> _What is required_
The answer must be an exact copy of every entry.

★ ★ ★ ★ ★

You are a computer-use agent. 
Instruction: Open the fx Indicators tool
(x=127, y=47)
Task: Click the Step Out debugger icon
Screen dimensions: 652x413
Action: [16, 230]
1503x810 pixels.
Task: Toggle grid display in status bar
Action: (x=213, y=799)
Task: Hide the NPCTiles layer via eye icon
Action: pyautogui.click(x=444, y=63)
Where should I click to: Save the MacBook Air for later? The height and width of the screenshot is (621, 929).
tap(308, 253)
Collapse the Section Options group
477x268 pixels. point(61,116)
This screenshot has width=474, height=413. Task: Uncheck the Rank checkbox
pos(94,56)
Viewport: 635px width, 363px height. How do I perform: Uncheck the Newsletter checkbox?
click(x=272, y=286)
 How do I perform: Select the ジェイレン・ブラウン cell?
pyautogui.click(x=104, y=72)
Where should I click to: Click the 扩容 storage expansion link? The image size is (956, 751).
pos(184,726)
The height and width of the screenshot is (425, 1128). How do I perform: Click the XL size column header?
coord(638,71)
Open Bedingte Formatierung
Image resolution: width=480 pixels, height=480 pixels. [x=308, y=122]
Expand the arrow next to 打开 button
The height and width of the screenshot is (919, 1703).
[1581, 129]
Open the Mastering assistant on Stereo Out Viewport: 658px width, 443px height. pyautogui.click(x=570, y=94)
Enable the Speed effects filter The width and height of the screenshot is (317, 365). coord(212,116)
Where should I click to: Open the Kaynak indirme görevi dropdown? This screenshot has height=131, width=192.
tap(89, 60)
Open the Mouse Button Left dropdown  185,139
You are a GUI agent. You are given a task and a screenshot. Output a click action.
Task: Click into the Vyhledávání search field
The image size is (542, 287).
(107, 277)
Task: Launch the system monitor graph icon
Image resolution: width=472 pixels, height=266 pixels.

★ ★ ★ ★ ★

> _Solution to the problem_
You are a computer-use agent. 
Instruction: Open the fx Indicators tool
(x=127, y=47)
Task: Click the Step Out debugger icon
Screen dimensions: 652x413
Action: [16, 230]
1503x810 pixels.
Task: Toggle grid display in status bar
Action: (x=213, y=799)
Task: Hide the NPCTiles layer via eye icon
Action: pyautogui.click(x=444, y=63)
Where should I click to: Save the MacBook Air for later? The height and width of the screenshot is (621, 929).
tap(308, 253)
Collapse the Section Options group
477x268 pixels. point(61,116)
This screenshot has width=474, height=413. Task: Uncheck the Rank checkbox
pos(94,56)
Viewport: 635px width, 363px height. How do I perform: Uncheck the Newsletter checkbox?
click(x=272, y=286)
 How do I perform: Select the ジェイレン・ブラウン cell?
pyautogui.click(x=104, y=72)
Where should I click to: Click the 扩容 storage expansion link? The image size is (956, 751).
pos(184,726)
The height and width of the screenshot is (425, 1128). How do I perform: Click the XL size column header?
coord(638,71)
Open Bedingte Formatierung
Image resolution: width=480 pixels, height=480 pixels. [x=308, y=122]
Expand the arrow next to 打开 button
The height and width of the screenshot is (919, 1703).
[1581, 129]
Open the Mastering assistant on Stereo Out Viewport: 658px width, 443px height. pyautogui.click(x=570, y=94)
Enable the Speed effects filter The width and height of the screenshot is (317, 365). coord(212,116)
Where should I click to: Open the Kaynak indirme görevi dropdown? This screenshot has height=131, width=192.
tap(89, 60)
Open the Mouse Button Left dropdown  185,139
You are a GUI agent. You are given a task and a screenshot. Output a click action.
Task: Click into the Vyhledávání search field
The image size is (542, 287).
(107, 277)
Task: Launch the system monitor graph icon
Image resolution: width=472 pixels, height=266 pixels.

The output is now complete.